> _EXERCISE REQUIREMENTS_
In the material beneath, how many lines contain the word "screenshot"? Give the count alone.

> _DATA FOR REVIEW_
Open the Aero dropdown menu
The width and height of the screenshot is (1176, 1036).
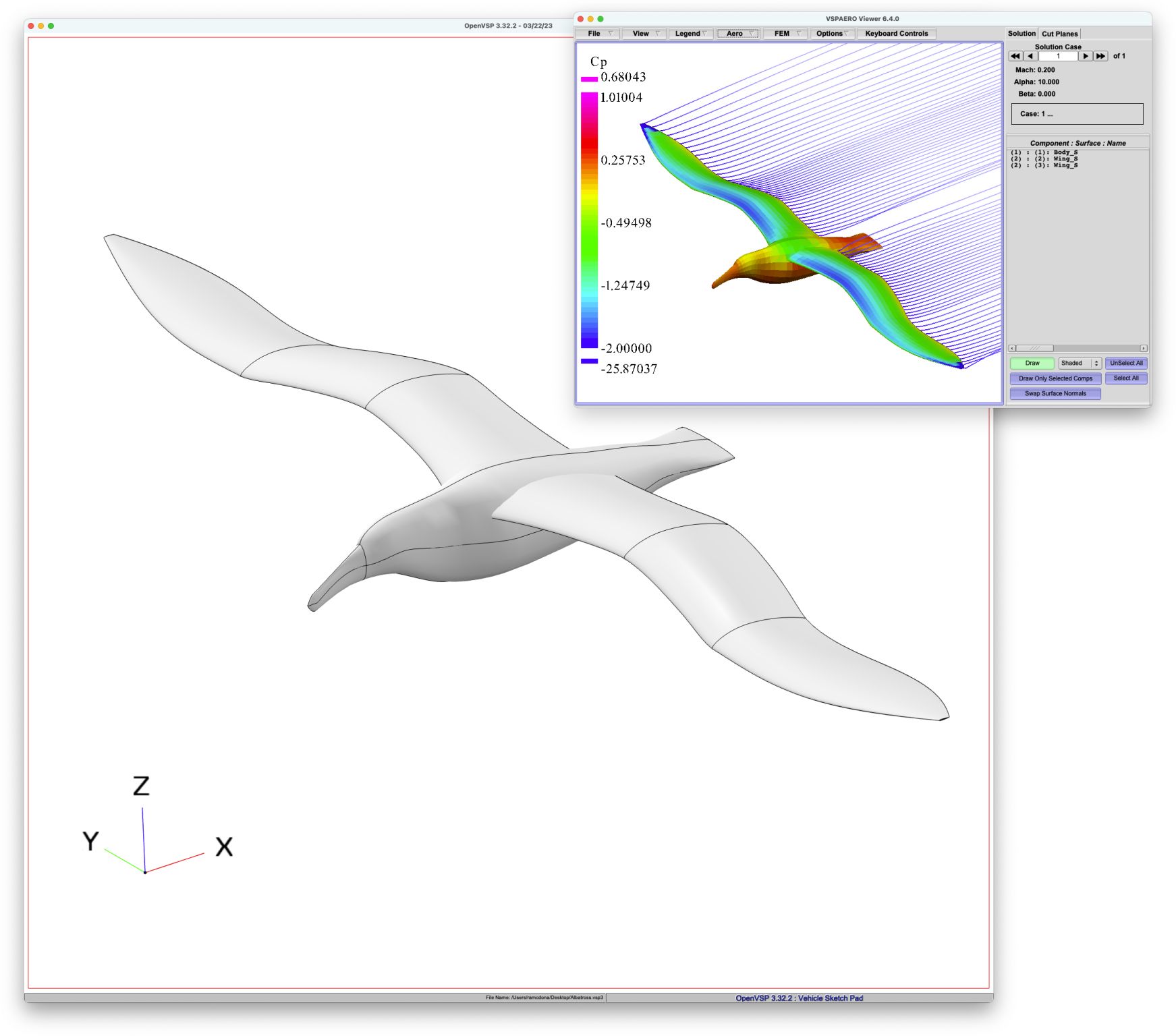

--

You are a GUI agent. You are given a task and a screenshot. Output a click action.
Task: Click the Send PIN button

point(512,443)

> _SOLUTION_
2